> _Activity_
Report how many lines of the listing contain the string "series", with no other words.

──────

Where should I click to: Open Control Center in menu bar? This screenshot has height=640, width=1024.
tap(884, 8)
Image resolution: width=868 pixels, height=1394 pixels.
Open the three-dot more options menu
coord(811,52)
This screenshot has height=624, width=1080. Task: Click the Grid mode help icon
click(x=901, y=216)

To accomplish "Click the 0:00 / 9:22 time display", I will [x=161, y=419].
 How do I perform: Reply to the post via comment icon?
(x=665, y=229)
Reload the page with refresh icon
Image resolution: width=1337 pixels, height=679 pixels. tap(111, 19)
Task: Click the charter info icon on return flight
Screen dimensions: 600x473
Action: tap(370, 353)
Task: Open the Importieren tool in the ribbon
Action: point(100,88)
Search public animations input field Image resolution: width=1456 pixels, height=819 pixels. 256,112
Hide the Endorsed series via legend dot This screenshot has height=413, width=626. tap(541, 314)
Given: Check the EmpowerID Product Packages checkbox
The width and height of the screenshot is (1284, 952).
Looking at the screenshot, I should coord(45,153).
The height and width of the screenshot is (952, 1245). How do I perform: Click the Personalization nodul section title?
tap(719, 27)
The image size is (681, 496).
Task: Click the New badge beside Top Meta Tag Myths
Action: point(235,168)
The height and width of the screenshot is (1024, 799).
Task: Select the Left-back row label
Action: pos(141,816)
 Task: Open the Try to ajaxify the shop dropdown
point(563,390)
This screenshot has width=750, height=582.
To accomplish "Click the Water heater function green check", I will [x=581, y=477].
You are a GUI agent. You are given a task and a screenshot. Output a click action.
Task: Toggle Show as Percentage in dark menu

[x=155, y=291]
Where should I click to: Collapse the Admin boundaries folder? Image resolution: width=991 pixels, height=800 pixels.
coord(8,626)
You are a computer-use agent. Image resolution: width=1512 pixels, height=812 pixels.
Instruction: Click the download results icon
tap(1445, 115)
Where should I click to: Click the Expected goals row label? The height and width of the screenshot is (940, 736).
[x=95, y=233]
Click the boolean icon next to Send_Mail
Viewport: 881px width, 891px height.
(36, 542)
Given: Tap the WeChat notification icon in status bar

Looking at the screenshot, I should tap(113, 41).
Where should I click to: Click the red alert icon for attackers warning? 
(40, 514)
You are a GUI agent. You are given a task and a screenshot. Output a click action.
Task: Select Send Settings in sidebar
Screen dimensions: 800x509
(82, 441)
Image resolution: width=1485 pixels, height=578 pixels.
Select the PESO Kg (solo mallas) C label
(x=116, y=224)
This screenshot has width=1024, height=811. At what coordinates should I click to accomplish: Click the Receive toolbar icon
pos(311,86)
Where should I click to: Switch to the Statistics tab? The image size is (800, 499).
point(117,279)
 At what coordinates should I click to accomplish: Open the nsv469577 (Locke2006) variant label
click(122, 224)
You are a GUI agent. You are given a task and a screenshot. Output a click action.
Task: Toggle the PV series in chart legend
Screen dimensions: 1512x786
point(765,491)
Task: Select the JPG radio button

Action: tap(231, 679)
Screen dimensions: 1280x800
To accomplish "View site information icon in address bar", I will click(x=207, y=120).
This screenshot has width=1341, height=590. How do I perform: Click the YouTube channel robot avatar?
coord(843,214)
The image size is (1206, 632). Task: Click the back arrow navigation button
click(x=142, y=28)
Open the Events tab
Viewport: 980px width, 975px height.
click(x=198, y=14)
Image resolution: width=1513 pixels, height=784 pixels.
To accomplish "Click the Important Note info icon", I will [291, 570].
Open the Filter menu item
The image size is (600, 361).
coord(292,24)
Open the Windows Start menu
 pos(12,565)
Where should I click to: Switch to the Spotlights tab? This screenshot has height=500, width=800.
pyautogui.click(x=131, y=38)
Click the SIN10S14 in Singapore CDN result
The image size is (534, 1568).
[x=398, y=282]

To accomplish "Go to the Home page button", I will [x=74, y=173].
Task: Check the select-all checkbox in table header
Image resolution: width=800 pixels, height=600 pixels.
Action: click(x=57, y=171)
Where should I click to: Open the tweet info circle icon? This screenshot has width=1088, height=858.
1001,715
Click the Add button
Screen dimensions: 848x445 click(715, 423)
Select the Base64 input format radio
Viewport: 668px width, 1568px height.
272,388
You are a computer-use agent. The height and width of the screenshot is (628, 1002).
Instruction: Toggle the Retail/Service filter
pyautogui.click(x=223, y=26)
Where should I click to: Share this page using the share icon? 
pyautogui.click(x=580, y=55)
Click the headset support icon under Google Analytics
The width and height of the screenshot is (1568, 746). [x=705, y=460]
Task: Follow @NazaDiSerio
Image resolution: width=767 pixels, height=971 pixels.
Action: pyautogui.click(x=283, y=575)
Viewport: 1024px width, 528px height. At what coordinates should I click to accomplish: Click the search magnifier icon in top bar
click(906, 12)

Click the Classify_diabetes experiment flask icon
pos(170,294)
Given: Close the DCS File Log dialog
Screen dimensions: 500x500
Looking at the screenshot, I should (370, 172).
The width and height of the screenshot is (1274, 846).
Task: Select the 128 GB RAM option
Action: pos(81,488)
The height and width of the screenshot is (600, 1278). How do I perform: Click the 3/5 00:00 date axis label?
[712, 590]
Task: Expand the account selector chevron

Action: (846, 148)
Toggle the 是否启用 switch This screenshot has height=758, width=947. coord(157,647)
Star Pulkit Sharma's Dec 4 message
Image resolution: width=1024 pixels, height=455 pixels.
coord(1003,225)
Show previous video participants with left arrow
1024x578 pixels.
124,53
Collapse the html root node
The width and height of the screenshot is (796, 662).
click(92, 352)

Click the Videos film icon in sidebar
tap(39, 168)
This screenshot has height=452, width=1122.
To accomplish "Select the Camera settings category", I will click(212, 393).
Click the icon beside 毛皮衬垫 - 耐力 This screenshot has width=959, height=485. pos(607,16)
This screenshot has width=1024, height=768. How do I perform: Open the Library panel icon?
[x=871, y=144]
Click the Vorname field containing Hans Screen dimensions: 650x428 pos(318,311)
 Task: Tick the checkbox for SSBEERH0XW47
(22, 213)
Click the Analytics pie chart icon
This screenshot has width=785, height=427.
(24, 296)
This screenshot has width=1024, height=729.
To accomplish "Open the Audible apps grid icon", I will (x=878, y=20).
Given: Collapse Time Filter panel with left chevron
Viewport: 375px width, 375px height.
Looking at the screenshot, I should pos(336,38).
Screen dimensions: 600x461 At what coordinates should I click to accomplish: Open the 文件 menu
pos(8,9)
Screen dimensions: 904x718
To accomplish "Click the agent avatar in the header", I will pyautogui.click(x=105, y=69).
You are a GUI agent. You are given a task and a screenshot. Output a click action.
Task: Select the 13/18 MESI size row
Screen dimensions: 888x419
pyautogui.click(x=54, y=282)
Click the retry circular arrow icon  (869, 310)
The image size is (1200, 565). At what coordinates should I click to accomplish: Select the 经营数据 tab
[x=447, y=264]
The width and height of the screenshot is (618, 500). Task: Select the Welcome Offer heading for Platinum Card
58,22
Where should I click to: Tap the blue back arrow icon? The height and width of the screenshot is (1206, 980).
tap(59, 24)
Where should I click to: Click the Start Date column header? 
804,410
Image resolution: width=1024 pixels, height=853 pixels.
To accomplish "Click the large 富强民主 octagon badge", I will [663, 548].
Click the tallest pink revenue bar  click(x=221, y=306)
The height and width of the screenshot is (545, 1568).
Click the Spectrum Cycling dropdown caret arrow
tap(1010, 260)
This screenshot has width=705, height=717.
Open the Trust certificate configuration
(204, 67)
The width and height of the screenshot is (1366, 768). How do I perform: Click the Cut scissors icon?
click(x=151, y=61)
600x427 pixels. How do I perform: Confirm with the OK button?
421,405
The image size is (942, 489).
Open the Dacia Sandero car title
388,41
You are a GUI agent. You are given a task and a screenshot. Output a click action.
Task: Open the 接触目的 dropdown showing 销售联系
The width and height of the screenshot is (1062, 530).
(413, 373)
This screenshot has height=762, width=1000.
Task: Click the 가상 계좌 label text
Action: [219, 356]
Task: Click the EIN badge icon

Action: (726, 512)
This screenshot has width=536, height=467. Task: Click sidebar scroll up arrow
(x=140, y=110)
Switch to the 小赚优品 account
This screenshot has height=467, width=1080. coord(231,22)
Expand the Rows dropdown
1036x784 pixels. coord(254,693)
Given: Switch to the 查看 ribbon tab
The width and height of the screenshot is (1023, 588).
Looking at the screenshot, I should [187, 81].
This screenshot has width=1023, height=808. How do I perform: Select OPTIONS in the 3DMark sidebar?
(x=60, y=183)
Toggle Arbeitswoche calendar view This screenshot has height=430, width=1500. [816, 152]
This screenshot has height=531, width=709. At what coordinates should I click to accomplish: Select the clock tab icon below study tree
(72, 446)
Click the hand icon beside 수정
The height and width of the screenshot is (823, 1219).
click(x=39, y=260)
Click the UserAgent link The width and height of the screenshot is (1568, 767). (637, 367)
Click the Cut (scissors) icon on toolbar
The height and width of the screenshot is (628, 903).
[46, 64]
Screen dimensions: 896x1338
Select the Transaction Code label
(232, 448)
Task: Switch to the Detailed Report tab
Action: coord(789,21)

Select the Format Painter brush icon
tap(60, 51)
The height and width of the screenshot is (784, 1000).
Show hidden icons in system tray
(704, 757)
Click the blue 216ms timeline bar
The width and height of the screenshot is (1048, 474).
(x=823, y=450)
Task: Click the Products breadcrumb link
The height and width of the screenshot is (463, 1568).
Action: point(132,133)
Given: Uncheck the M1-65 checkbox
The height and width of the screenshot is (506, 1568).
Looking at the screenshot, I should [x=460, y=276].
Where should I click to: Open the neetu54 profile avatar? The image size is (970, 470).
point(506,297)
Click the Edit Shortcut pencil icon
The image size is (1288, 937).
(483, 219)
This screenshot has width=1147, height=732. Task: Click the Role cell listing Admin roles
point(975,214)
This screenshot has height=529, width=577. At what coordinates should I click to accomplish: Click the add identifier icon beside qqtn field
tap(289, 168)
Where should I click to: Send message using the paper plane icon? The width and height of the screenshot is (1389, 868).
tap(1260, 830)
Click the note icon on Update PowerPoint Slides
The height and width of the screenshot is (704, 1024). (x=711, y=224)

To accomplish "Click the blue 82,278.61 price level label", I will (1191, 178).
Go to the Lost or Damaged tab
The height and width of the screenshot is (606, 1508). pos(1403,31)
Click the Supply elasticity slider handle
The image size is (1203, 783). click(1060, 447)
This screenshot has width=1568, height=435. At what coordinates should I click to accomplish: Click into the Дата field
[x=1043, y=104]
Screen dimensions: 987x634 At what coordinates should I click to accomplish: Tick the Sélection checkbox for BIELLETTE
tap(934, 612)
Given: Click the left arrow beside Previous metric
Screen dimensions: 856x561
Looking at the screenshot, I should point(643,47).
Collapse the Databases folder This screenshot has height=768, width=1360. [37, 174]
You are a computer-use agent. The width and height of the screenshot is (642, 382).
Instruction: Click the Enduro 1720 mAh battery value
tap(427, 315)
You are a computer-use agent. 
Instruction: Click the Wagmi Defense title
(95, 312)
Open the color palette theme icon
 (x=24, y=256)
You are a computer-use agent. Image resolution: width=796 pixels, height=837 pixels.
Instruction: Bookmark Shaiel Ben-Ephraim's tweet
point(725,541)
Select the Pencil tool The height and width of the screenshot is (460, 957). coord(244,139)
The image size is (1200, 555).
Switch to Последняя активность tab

──────

> _Exercise output_
2